[EXTRACTED RECORDS]

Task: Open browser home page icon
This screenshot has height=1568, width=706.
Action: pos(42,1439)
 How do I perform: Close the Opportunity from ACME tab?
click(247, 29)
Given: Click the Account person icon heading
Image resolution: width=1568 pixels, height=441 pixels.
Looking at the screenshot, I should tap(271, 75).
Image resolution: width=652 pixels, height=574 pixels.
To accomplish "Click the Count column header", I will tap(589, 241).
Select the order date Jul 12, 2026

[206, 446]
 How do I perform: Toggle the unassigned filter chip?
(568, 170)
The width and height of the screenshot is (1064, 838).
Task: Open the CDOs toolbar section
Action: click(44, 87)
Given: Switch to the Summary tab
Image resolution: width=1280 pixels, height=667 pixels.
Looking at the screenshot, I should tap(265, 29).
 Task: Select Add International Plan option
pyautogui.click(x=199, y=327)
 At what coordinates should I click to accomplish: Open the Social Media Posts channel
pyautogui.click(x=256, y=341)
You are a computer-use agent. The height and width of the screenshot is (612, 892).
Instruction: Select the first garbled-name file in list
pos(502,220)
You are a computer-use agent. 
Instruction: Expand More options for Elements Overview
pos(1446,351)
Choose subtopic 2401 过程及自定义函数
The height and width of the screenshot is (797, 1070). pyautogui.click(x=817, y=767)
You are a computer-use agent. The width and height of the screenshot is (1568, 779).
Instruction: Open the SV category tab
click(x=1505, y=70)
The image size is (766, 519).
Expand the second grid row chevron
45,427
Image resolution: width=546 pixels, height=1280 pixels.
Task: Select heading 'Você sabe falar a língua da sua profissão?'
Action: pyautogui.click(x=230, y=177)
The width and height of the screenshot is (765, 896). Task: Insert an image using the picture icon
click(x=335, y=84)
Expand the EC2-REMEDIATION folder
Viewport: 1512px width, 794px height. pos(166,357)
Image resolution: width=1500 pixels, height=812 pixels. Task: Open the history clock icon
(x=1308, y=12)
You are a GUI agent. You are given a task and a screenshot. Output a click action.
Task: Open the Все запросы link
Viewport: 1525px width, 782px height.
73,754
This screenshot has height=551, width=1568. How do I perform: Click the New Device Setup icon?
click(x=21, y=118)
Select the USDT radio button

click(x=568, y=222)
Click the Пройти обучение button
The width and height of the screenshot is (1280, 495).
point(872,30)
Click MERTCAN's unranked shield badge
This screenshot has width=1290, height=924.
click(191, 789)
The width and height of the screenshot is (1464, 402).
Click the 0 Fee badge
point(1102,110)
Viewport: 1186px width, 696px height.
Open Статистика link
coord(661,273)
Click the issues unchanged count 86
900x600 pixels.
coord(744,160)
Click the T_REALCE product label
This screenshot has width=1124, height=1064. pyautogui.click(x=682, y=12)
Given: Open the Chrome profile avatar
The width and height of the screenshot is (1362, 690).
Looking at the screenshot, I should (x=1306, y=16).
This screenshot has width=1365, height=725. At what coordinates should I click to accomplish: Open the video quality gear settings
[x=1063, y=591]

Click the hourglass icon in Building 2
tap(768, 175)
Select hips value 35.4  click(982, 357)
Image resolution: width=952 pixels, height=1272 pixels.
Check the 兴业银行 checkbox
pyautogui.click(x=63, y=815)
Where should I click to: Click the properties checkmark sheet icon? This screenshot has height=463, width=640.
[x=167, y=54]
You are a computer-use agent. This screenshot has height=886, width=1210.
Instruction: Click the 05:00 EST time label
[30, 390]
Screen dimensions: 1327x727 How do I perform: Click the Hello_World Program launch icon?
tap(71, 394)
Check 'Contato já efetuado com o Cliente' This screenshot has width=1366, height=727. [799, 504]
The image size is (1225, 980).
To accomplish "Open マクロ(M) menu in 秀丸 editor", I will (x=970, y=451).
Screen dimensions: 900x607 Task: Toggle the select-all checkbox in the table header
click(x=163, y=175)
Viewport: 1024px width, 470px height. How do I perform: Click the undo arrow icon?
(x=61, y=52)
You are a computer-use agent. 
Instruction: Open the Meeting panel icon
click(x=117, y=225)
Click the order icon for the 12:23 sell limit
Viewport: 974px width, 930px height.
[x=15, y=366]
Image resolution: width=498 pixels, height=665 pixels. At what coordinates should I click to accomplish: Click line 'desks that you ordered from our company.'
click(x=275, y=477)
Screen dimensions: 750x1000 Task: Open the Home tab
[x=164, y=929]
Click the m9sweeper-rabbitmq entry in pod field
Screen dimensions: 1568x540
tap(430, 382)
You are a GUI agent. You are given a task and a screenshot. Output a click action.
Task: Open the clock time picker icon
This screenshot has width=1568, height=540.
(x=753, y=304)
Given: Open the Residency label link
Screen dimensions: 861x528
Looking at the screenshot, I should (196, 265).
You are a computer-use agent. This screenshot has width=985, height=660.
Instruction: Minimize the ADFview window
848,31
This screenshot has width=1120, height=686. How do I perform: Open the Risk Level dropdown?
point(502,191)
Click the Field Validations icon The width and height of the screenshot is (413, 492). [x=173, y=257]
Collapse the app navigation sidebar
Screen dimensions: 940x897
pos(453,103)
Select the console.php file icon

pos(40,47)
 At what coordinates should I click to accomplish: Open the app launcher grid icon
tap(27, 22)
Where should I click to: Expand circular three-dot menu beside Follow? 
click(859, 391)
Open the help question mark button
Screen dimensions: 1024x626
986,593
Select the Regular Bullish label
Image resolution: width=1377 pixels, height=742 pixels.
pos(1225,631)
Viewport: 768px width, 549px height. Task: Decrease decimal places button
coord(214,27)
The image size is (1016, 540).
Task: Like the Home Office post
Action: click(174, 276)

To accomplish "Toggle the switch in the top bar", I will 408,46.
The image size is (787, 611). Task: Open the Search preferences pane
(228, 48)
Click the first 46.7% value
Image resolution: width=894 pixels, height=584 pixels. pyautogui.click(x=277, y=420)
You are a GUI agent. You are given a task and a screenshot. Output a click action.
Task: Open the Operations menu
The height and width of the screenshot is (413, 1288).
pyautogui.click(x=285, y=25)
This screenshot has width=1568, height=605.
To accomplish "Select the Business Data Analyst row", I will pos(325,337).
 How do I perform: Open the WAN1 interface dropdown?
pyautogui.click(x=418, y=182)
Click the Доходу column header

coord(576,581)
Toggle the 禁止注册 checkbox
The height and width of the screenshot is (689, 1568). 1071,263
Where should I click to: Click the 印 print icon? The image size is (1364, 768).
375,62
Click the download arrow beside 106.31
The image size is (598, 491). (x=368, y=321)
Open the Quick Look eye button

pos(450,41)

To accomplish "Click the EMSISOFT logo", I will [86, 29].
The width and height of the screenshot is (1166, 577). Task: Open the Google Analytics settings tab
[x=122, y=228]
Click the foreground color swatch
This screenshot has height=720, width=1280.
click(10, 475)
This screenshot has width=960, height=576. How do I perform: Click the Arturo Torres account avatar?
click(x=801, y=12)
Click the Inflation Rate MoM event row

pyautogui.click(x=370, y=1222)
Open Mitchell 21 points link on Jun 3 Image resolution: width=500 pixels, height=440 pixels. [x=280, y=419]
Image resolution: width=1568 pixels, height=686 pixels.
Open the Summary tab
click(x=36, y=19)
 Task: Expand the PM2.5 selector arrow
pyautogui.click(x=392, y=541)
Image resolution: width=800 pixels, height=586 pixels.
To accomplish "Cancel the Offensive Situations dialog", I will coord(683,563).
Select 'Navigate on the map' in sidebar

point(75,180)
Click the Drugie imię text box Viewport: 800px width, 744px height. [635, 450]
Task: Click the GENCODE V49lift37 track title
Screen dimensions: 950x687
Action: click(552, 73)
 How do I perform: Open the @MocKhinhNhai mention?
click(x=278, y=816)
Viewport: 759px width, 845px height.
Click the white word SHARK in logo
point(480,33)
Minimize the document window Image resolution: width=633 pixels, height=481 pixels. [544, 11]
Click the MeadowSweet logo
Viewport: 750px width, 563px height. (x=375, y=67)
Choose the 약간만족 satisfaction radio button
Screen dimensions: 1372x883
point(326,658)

[/EXTRACTED RECORDS]

Nothing but the lines from the beginning of the records through the line with "Given: Click the Account person icon heading" should appear, each printed exactly.

Task: Open browser home page icon
This screenshot has height=1568, width=706.
Action: pos(42,1439)
 How do I perform: Close the Opportunity from ACME tab?
click(247, 29)
Given: Click the Account person icon heading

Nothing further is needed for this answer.